----- EXTRAIT PRÉSENTÉ

Notre société, notre
culture, nos traditions, théories, idéologies et habitudes
exaltent, soutiennent, justifient et confortent, voire officialisent
et donnent force de loi juridique ou naturelle à un très bizarre
phénomène : la Grande Confusion. En quoi consiste ce phénomène ?
Il consiste à confondre et associer impérativement ensemble l'état
naturel, baptisé « nudité », la tendresse, l'érection
et l'acte sexuel. L'un n'irait pas sans l'autre. On nous apprend dès
l'enfance à nous méfier de la nudité, la nôtre et celle des
autres. Il n'y a guère que quelques décennies on allait encore plus
loin. Dans les pensionnats religieux on devait se laver habillé !
Ainsi, dans les pensionnats de jeunes filles elles devaient prendre
leur bain avec une longue chemise pour ne pas, oh horreur ! Se voir
nues !
On nous met également en
garde dès l'enfance contre le fait de toucher ou laisser toucher nos
parties génitales. Jadis on faisait mieux encore : on invitait à ne
jamais les laver pour ne pas nous auto-suggérer des pensées
lascives et coupables... C'est ce qui est rapporté par un médecin
italien lors de sa visite de pensionnats de jeunes filles aisées
d'Italie vers 1840-1850. La crasse pour défendre la vertu. Il
fallait l'inventer !

----------

→ CONSIGNES:
• 1. Dans l'extrait sur la Grande Confusion, quelles sont les choses que l'on confond et associe impérativement ensemble ?
• 2. Prolongez le texte sur la Grande Confusion à partir de sa dernière phrase.

----- JEU DE DONNÉES

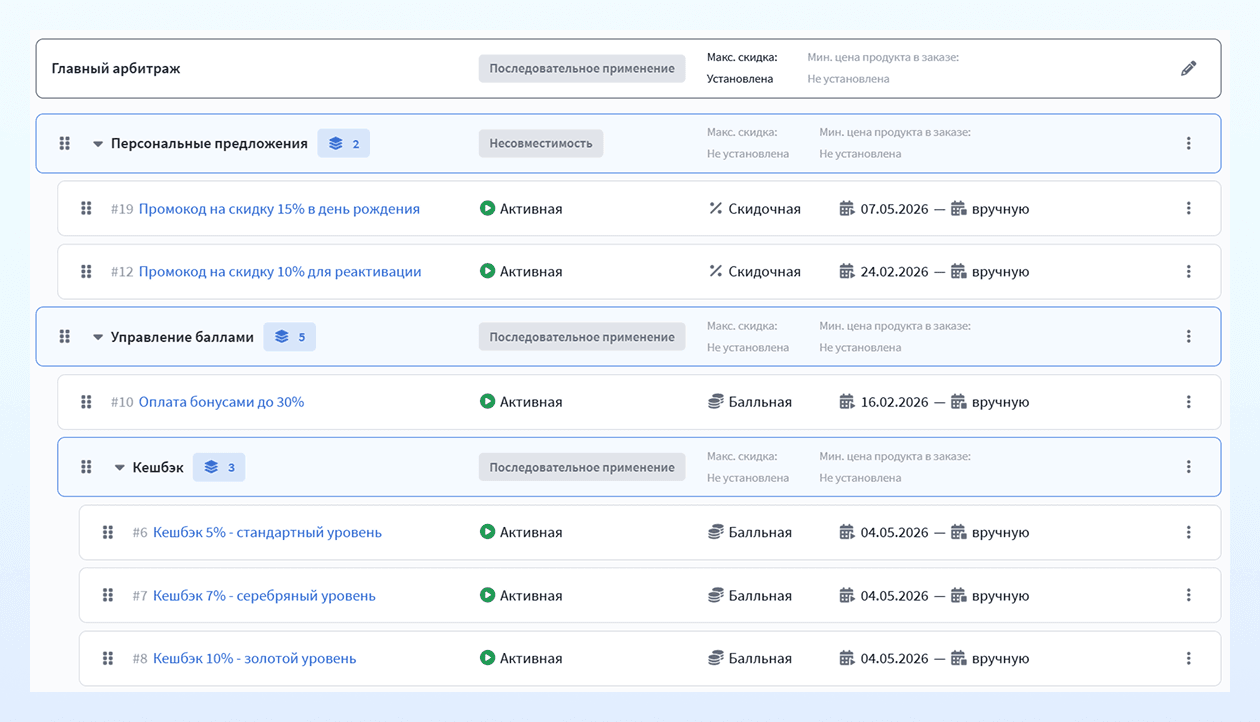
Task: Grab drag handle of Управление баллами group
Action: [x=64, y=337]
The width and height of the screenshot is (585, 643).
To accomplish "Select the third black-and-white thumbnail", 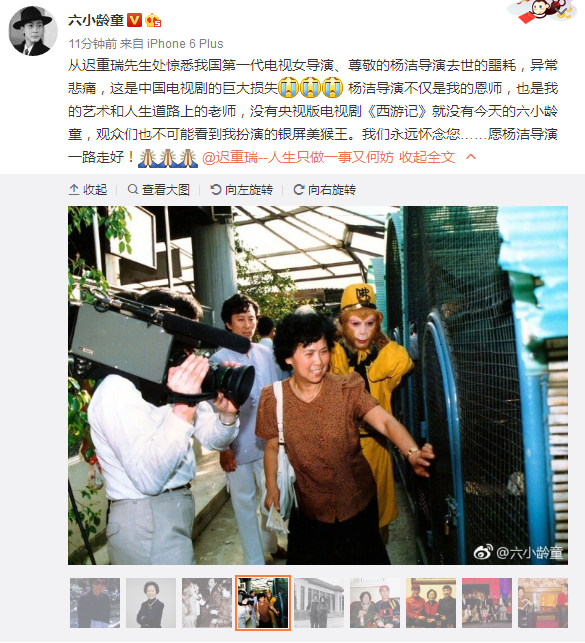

----------

→ RÉPONSES:
• 1. L'état naturel, baptisé « nudité » ; la tendresse ; l'érection ; l'acte sexuel.

• 2.
La tendresse est
condamnée sans appel ou réduite au rôle de « préliminaires »
de l'acte sexuel. Dès que l'érection arrive, le mâle est invité
de se mettre au travail, qu'il ait envie de baiser ou pas. Ce n'est
plus sa tête mais son zizi qui doit commander !
Baiser, ce sont
soi-disant « les choses sérieuses ». Une petite amie me
refusait ses bisous un jour, au motif que « elle n'avait plus
quinze ans ». Il fallait donc penser à autre chose. Que j'en
ai envie ou non. Cette petite amie est partie par la suite vers
d'autres horizons. C'est bien mieux ainsi, en tous cas pour moi.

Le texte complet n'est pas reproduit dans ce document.